-- Start --
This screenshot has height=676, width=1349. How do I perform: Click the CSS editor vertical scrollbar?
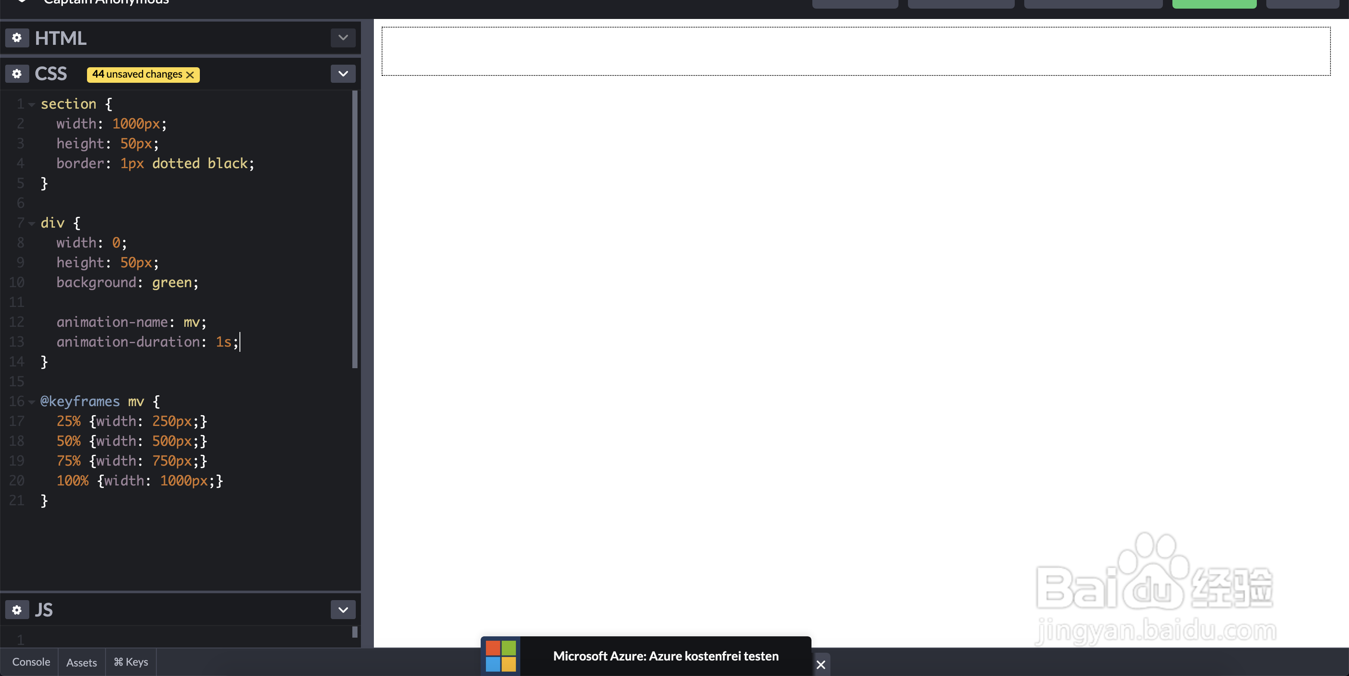click(x=355, y=229)
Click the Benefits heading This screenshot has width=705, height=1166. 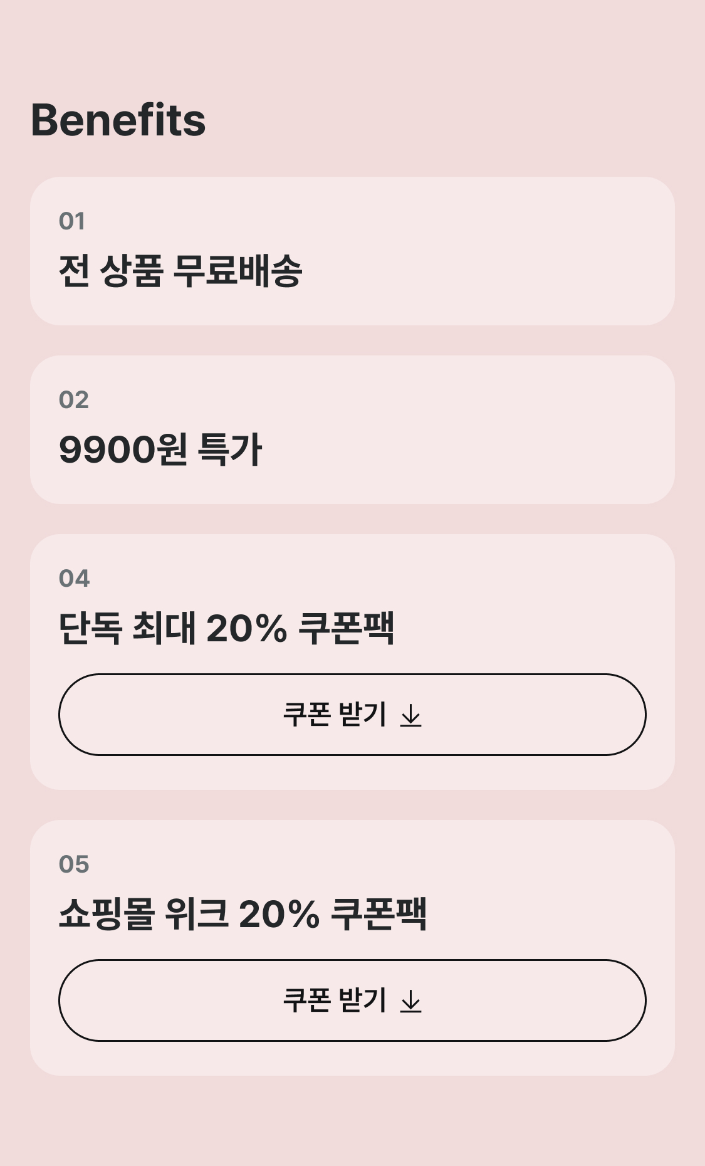(118, 120)
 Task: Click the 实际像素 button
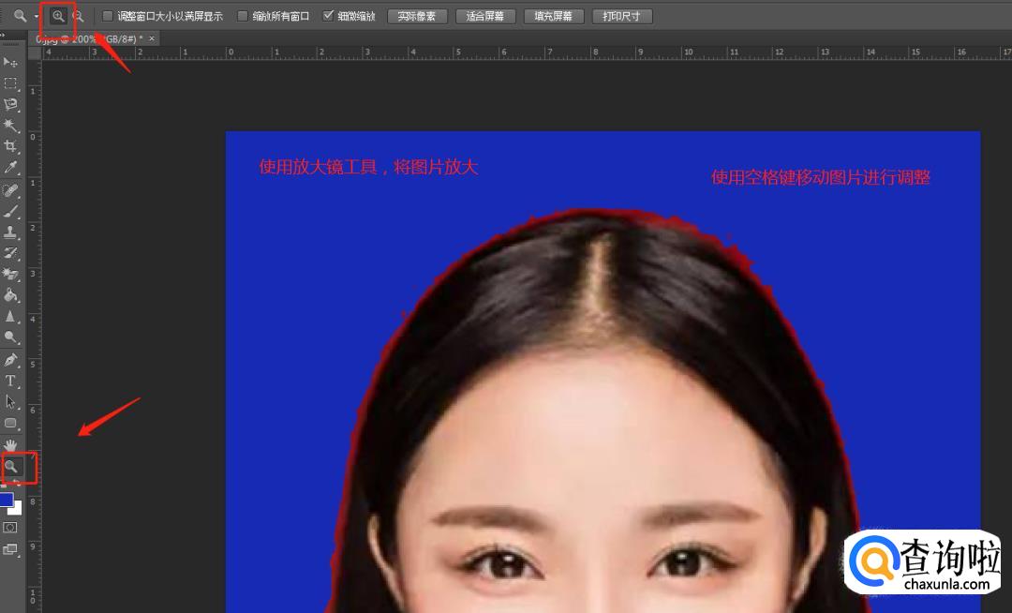(417, 16)
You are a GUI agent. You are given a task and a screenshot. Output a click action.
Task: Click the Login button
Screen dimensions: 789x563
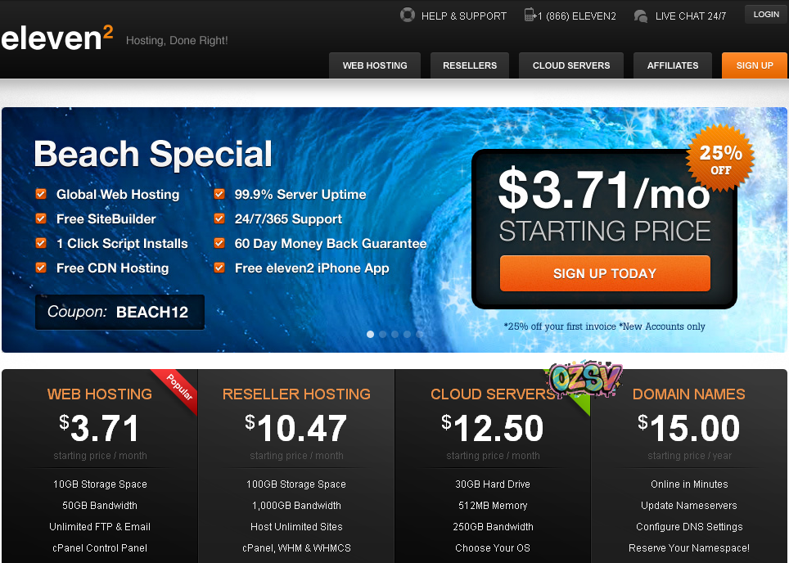tap(766, 14)

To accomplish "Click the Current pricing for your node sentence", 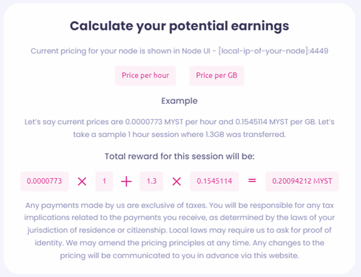I will (x=179, y=51).
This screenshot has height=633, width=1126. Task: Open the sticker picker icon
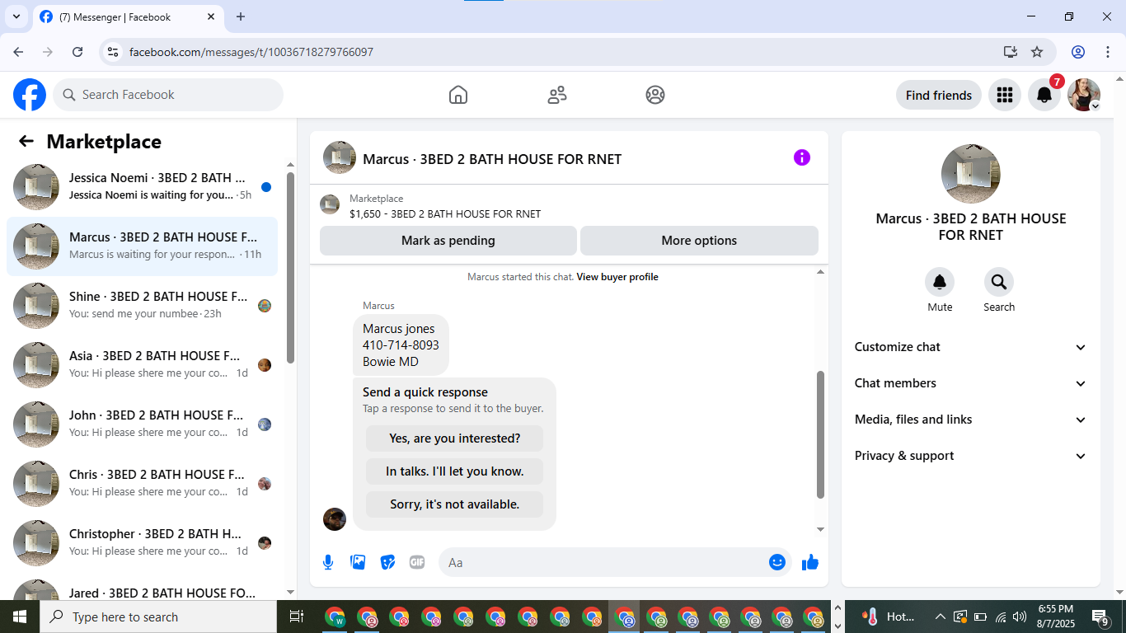pos(387,562)
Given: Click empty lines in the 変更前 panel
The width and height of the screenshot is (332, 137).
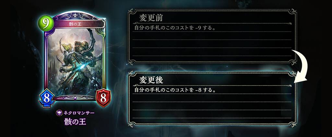Looking at the screenshot, I should (x=212, y=47).
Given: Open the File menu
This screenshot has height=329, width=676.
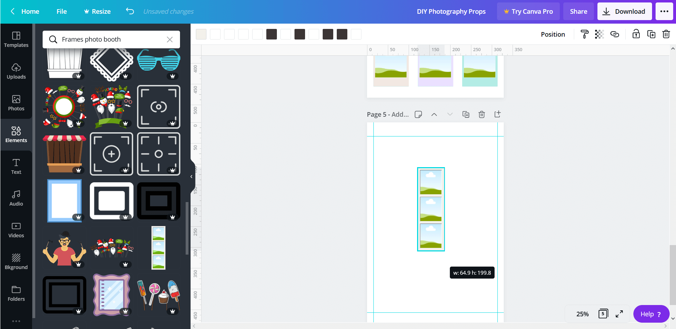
-- End --
TASK STATEMENT
Reproduce the lines starting with the one that contains "Given: Open the File menu" and running through the last of the lines above, both ends included. Omit the pictures.

EXPECTED OUTPUT
Given: Open the File menu
This screenshot has height=329, width=676.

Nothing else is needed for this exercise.